* [課題]: 門松についての文章の「門松がこの形となった経緯を辿りながら、松の立ち位置について考えてみる。」から「の門松なのか」について考えを進めていく。」までを再度書き出し、その際「招き代」を「依り代」に置き換えてください。

* [文書の抜粋]:

========================================

正月が近づくと飾る門松。地域によって細かな違いはあるようだが、多くの人が想像するのはこういう図だろう。中央に竹が立ち、周囲を松やその他の飾りが彩る。

門松という名でありながら、まるで松は引き立て役かのような扱いである。それでいいのか、松?

門松がこの形となった経緯を辿りながら、松の立ち位置について考えてみる。

神を迎えるため……ではない?

門松について、民俗学の第一人者である折口信夫しのぶが随筆を残している。ここから門松の由来を読み取ってみよう。

文中で折口はまず、松(あるいは樒【シキミ】や榊【サカキ】)が正月の神を迎えるための招き代(※)であるとも考えられる、と述べている。

しかしながら、「正月の神」とは何だろう?何が「正月の神」なのか実ははっきりしないのだ。そこで折口は、「正月」に実際に行われていた風習や儀式に注目して、「何のための門松なのか」について考えを進めていく。

※招き代:神が人間界に降り立ったときに憑依するもの。依り代。

それなら、何故榊を立てるかゞ問題になるのですが、かうした信仰は、時代によつて幾らも変つてをりますから、一概に言ふ事は出来ませんが、正月の神を迎へるシロであつたかとも見られます。さういふ考へも成り立たなくはないのです。しかしこゝには、まう少し正月に即した考へを立てゝ見ませう

山人からの贈り物

昔は山の神に(いわば住み込みで)仕える神人(=山人)がいて、正月になると里に降りて山の土産物を里のものと交易したという。その土産物の中には「削りかけ」「削り花」と呼ばれるような木を削って作った飾りもあり、里の人はそれらを家の内外に飾ったのだ。

ここから、門松もそのような山人がもたらしたものである、と折口は述べている。

とにかく、此信仰には、現実との結びつきがありました。さうした山の神に仕へる神人があつて、暮・初春には、里へ祝福に降りて来たので、その時には、いろ/\な土産ものを持つて来て、里のものと交易して行つたのです。
(中略)

========================================

* [記録データ]:
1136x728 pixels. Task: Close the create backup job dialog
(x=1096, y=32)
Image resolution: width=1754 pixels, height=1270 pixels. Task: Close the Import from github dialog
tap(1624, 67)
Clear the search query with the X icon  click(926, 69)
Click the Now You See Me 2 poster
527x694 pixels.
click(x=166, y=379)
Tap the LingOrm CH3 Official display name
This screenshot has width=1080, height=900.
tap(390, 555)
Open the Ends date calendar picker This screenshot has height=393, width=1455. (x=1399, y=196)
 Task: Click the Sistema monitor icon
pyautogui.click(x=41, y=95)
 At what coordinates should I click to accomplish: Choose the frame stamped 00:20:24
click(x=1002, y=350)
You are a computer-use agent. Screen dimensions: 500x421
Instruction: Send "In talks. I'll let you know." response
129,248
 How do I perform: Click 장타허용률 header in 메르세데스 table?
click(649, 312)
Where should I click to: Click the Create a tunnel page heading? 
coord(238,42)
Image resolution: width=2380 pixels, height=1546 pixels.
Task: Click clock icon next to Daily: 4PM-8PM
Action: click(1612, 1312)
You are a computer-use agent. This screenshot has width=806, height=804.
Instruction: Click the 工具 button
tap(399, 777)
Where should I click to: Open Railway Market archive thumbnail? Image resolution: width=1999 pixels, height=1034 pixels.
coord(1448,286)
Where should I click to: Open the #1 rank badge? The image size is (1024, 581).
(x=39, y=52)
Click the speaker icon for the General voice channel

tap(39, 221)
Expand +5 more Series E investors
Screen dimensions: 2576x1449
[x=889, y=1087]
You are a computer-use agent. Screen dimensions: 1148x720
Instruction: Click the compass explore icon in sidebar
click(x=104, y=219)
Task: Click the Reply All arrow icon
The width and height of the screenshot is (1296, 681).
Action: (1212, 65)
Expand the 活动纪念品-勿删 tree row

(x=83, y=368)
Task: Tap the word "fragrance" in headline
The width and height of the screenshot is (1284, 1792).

========================================

* [課題の出力]:
門松がこの形となった経緯を辿りながら、松の立ち位置について考えてみる。

神を迎えるため……ではない?

門松について、民俗学の第一人者である折口信夫しのぶが随筆を残している。ここから門松の由来を読み取ってみよう。

文中で折口はまず、松(あるいは樒【シキミ】や榊【サカキ】)が正月の神を迎えるための依り代(※)であるとも考えられる、と述べている。

しかしながら、「正月の神」とは何だろう?何が「正月の神」なのか実ははっきりしないのだ。そこで折口は、「正月」に実際に行われていた風習や儀式に注目して、「何のための門松なのか」について考えを進めていく。